• _Exercise text_
*-*-*
Interruption detection lives in the transport, not in each provider's SDK. The moment caller audio crosses the speech-gate threshold we hold the agent's output stream and emit a cancel — same code path whether the model behind it is OpenAI Realtime, Gemini Live, or a self-hosted llama.cpp. The tail you hear after you start talking is one packet, not a sentence.
WebSocket sits on TCP, so a single dropped packet head-of-line-blocks every subsequent frame on the same socket — your agent's audio stalls behind your text. QUIC streams are independent: a lost packet only delays its own stream. On a 3% loss link in our DevTools benchmarks, the inter-arrival p95 widens by ~6× on WS and ~1.4× on QUIC. The histograms are on the demo page if you want to look. (For a deeper dive on QUIC's loss-recovery story, see the Google QUIC team's writeups.)
WebTransport is shipped in Chrome and Edge today. Safari and Firefox still trail, and some corporate proxies block UDP. The SDK transparently falls back to WebSocket-over-HTTPS using the same agent and the same fast-cancel barge-in path — you just lose the QUIC head-of-line-blocking benefit on that one client. No code change.
Usage-based on egress (per-GB / month), quoted against your actual workload — not a public list-price grid. Volume tiers and committed-use discounts apply at scale. The infra floor sets the math: one 8-core box carries ~5,000 concurrent sessions at ~$200/month bare-metal, and pricing scales above that with the value added per minute. New engagements start with a free production trial so you size the contract to real numbers, not a forecast.
Yes. The core is a single statically-linked binary plus a Redis. It runs in your own racks — including air-gapped deployments where the model worker is also local — and there's a hard-enforced licensing path for that. Ask us about it during your pilot; we keep our hosted tenants and self-host tenants on the exact same wire so behaviour matches.
*-*-*
• _Information shown_
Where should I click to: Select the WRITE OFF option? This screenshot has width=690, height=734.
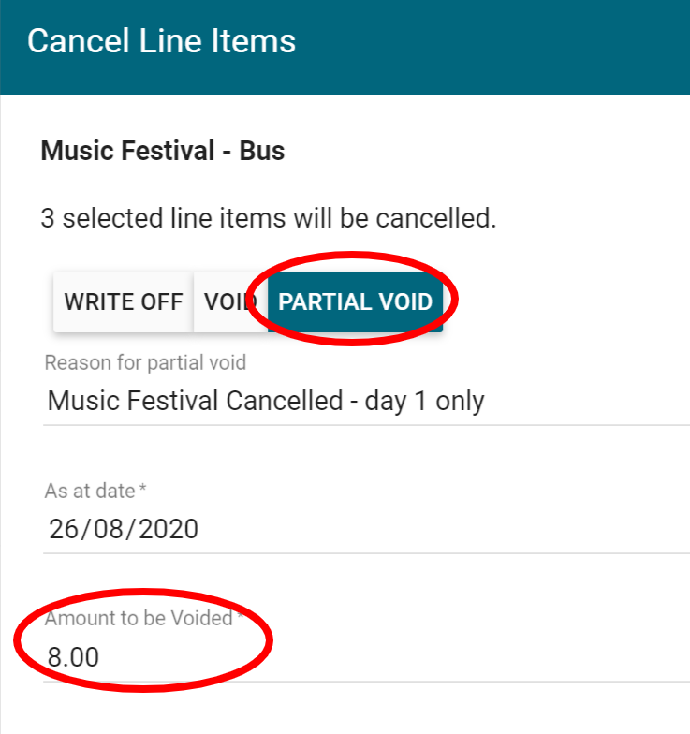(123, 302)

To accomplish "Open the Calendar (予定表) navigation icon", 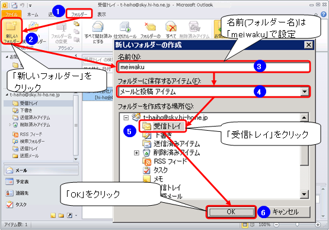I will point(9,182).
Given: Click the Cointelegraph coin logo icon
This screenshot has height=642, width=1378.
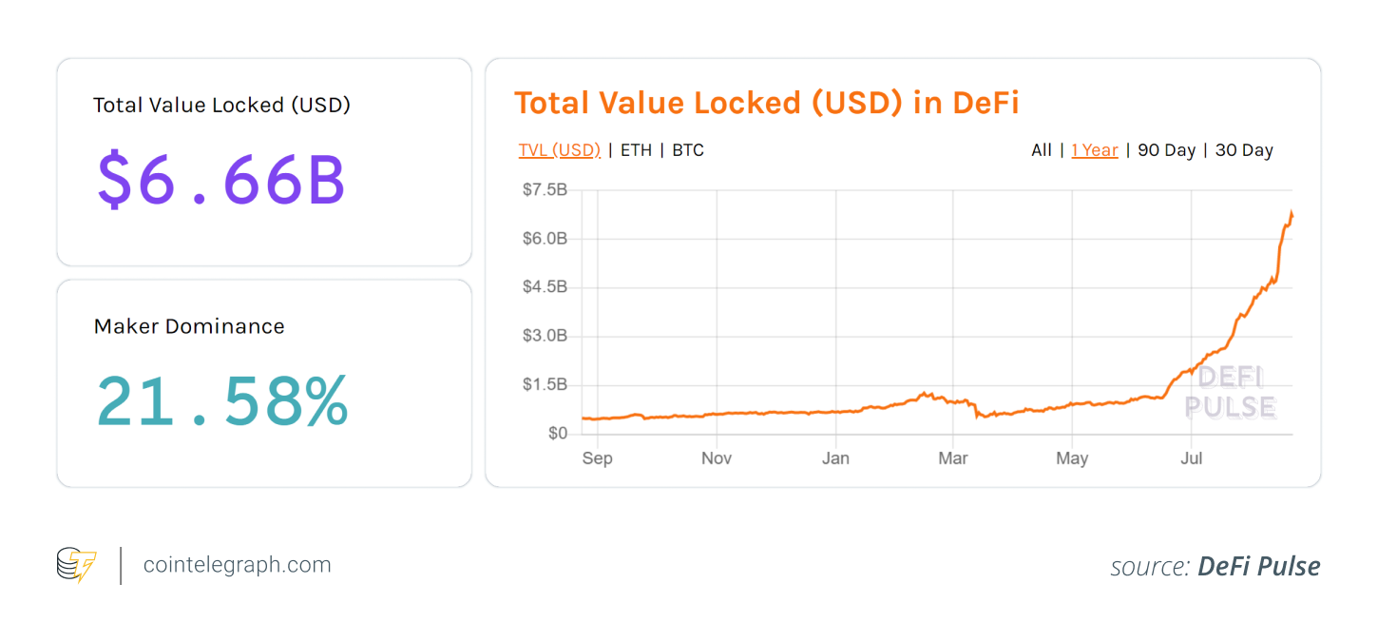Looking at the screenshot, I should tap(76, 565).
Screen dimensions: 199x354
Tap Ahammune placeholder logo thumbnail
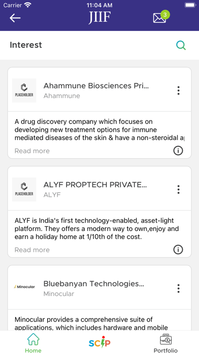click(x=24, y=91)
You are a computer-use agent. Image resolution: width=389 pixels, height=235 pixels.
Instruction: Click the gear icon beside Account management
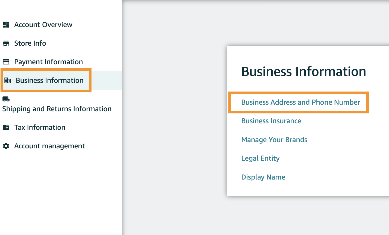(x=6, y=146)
*-*-*
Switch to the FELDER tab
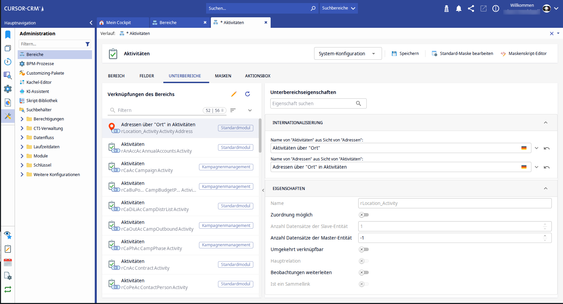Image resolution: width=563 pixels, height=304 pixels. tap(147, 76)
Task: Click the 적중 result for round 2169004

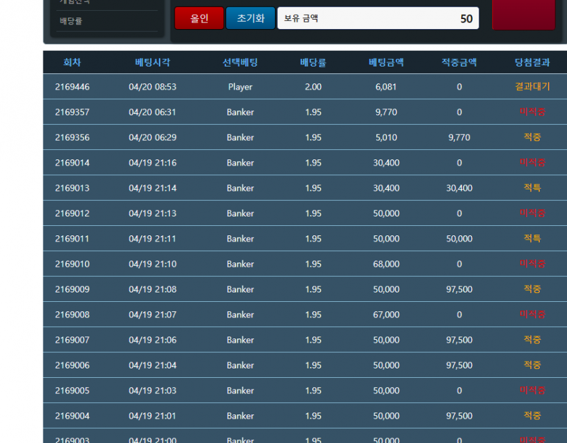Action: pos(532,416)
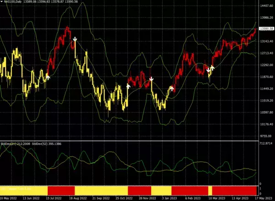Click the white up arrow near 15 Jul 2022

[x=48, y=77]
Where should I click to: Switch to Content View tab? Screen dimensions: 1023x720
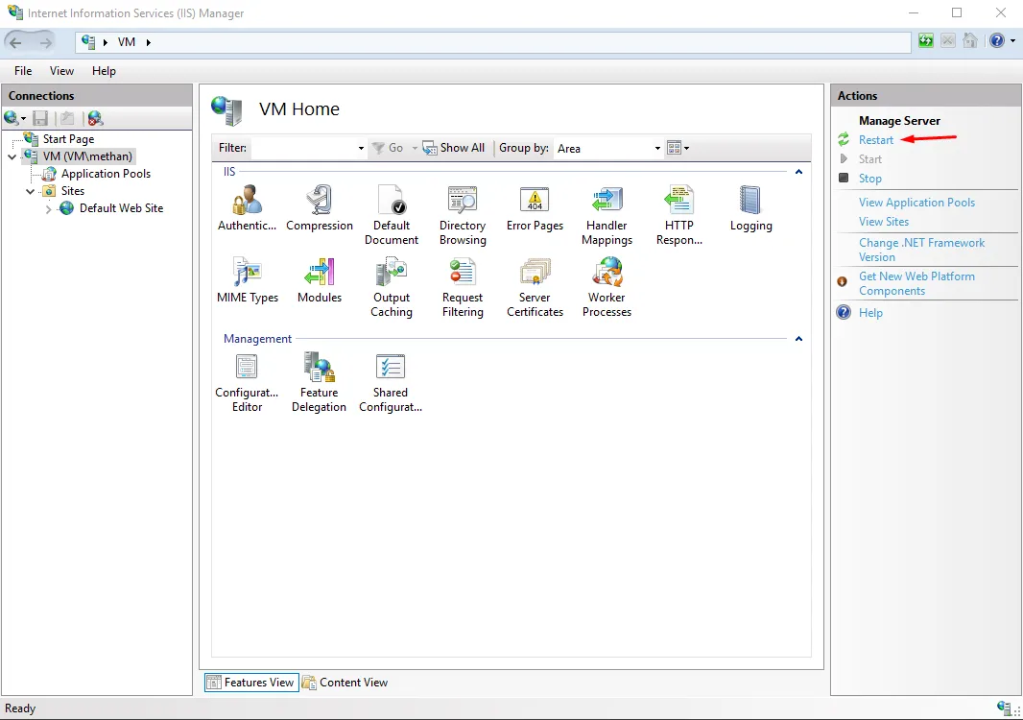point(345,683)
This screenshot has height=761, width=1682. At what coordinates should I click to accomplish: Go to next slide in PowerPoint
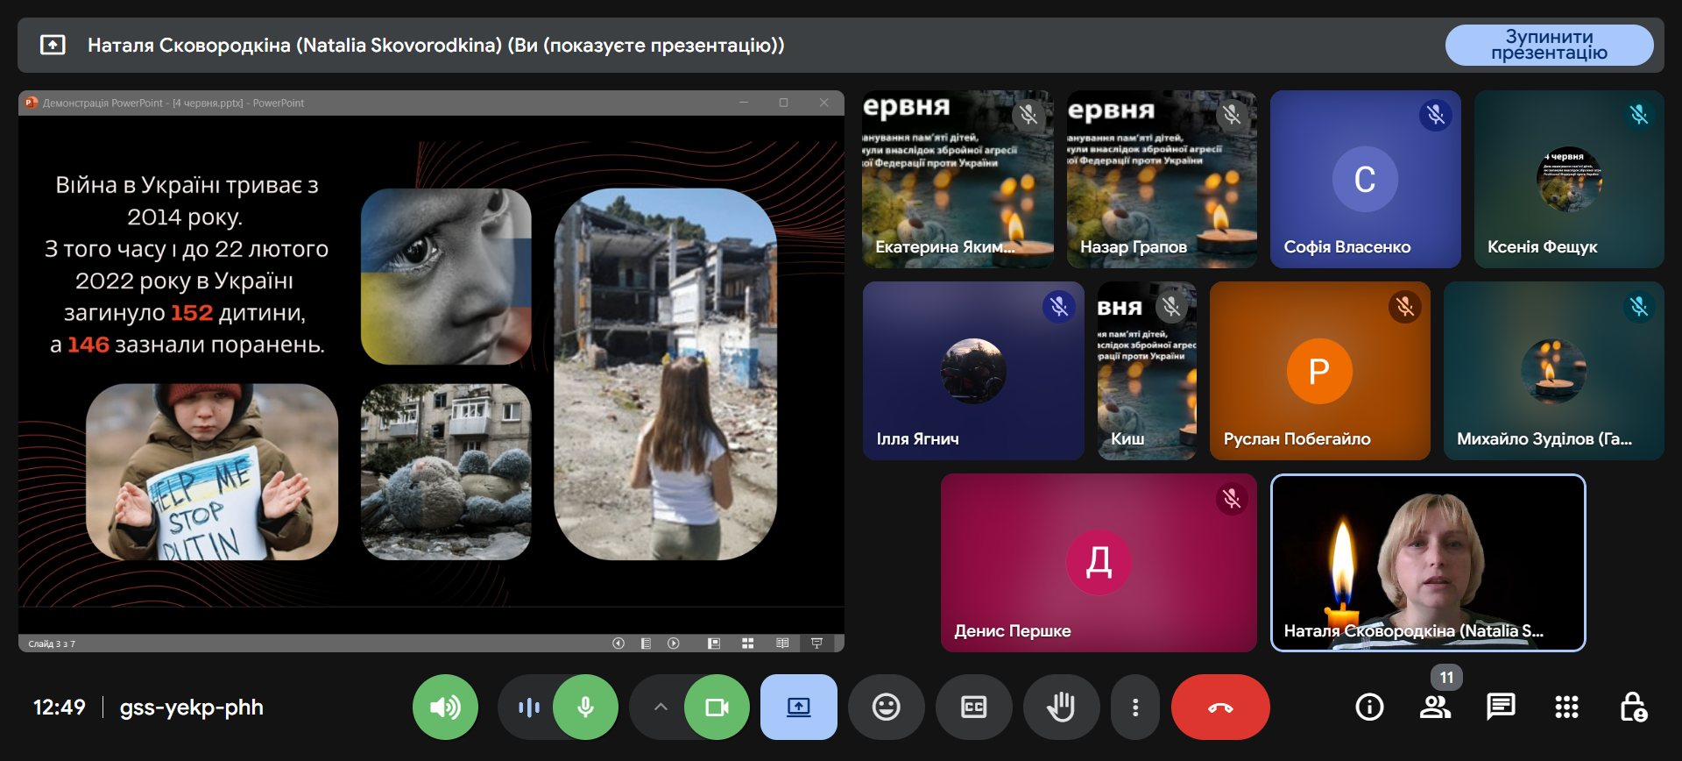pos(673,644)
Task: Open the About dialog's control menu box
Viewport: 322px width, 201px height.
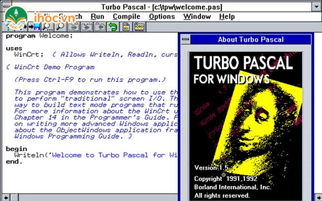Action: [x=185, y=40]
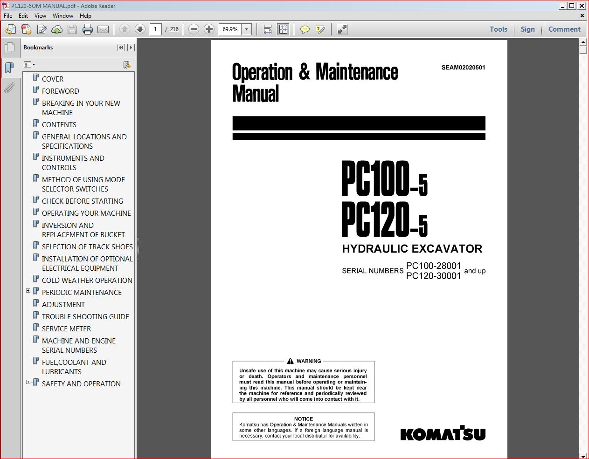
*-*-*
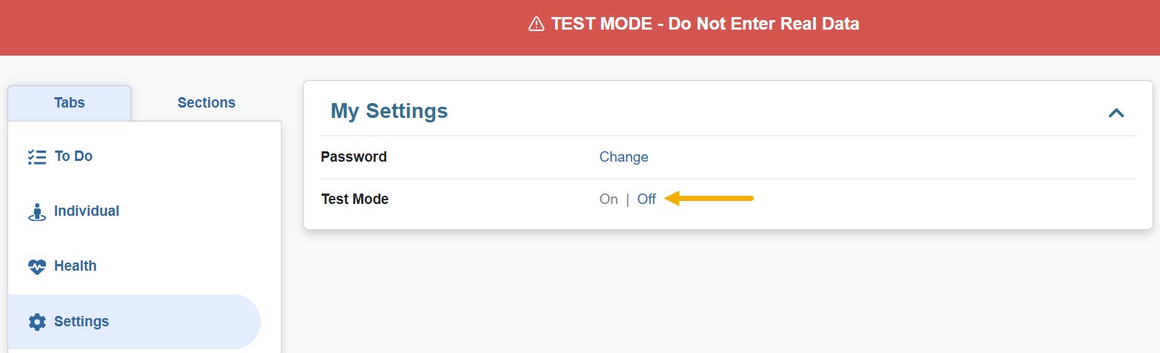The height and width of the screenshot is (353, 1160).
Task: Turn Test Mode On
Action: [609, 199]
*-*-*
• _Things to do_
**1.** According to the text about the voice-agent transport, in which browsers is WebTransport shipped today?
**2.** Print the text about the voice-agent transport from "WebTransport is shipped" up to and including "not a forecast.".
**3.** Carry on the text about the voice-agent transport from where it stops.

• _Activity answers_
**1.** Chrome and Edge

**2.**
WebTransport is shipped in Chrome and Edge today. Safari and Firefox still trail, and some corporate proxies block UDP. The SDK transparently falls back to WebSocket-over-HTTPS using the same agent and the same fast-cancel barge-in path — you just lose the QUIC head-of-line-blocking benefit on that one client. No code change.
Usage-based on egress (per-GB / month), quoted against your actual workload — not a public list-price grid. Volume tiers and committed-use discounts apply at scale. The infra floor sets the math: one 8-core box carries ~5,000 concurrent sessions at ~$200/month bare-metal, and pricing scales above that with the value added per minute. New engagements start with a free production trial so you size the contract to real numbers, not a forecast.

**3.**
LiveKit, Daily, and Chime are SFUs built for many-party video. Their per-participant-minute pricing assumes a meeting room. Twilio Media Streams is PCMU over WebSocket, which gives you carrier reach but not codec choice or sub-200ms barge-in. We're a single-tenant agent transport: one caller talking to one (or many) AI providers, with codec/transport/perception all owned end-to-end. Different shape, different price.
Anything that speaks a streaming-audio or streaming-text API. We ship verified adapters for OpenAI Realtime, Gemini Live, ElevenLabs Conversational AI, and a local llama.cpp worker over QUIC. For STT-only or TTS-only pipelines you can mix providers — Deepgram on input, Cartesia on output, GPT-4o in between — and the substrate handles the joins.
Python, TypeScript, Go, Rust, Java, C#, Swift, Kotlin, and C++ — same API shape, idiomatic types per language. They all wrap one C++ core via FFI, so a wire-protocol fix in core ships to every SDK by re-building. The Python and TypeScript clients see most of the dogfooding; the others are tested against a polyglot smoke matrix on every release.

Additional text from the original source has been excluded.